Everyone experiences stress – that’s a fact of life! Stress affects our mind (brain), body and behaviour in different ways. Stress is connected to many major diseases: cancer, heart disease, stroke, diabetes, Alzheimer’s disease and to conditions such as high blood pressure and faster aging. In fact, research shows that 60-90% of illness is stress-related. It can also ruin our personal and professional relationships - if we don’t manage it in positive ways. Over time, unmanaged stress can lead to anxiety disorders and other forms of mental illness. Learning to recognise the signs of stress is the first step towards healthy stress management.
Signs of Stress
Stress manifests itself through physical, emotional, cognitive (the way we think) and behavioural changes which vary from person to person.
Some physical symptoms of stress are: stomach ulcers, heartburn and other digestive disorders, muscle pain and stiffness, weight gain or weight loss, diarrhoea or constipation, skin breakouts (e.g. hives, eczema, “zits”), nausea, dizziness, headache, backache, chest pain, rapid heartbeat, high blood pressure, heart disease, shallow breathing, frequent colds, poor immune system, asthma, diabetes, PMS, irregular menstrual periods, impotence in men, infertility and stunted growth in children.

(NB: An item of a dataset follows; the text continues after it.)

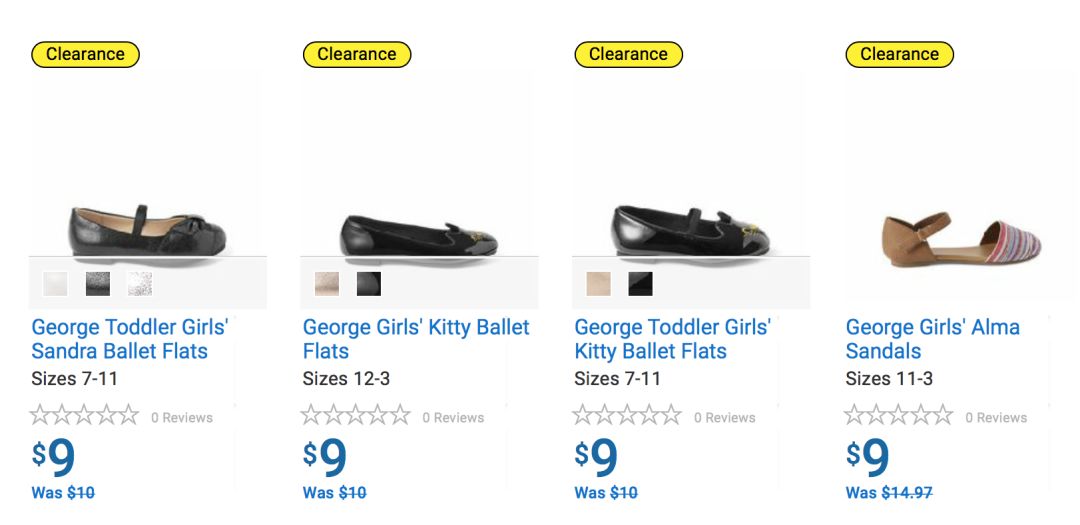Open George Toddler Girls' Kitty Ballet Flats link

(x=672, y=339)
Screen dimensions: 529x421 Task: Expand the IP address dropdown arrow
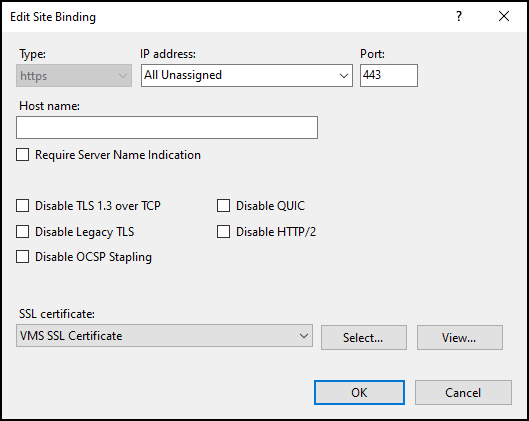(343, 76)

Emotional symptoms include: irritability, impatience, short temper, moodiness, depression, restlessness, inability to relax, feeling “on edge”, sense of loneliness and feeling overwhelmed.
Cognitive symptoms include: anxious/racing thoughts, poor judgement, excessive worrying, hypersensitivity (being easily offended/taking offence when none was intended), seeing only the negative side of things/loss of objectivity, forgetfulness, indecisiveness, inability to concentrate, difficulty thinking clearly and anticipating the worse in all situations.
Included among the behavioural symptoms are: using alcohol, cigarettes or drugs to relax, nervous habits (teeth grinding, jaw clenching, nail biting, pacing, shaking legs, tapping foot), procrastination, neglecting responsibilities, sleeping too much or too little, difficulty falling asleep or remaining asleep, picking fights with others, isolating yourself from others, eating too much or too little, over-reacting to unexpected problems and overdoing activities (e.g. excessive exercising, shopping). These signs of stress can also be caused by other medical problems so, if you’re experiencing any of them, it’s important to see your family physician first. S/he will help you to determine whether or not your symptoms are stress-related.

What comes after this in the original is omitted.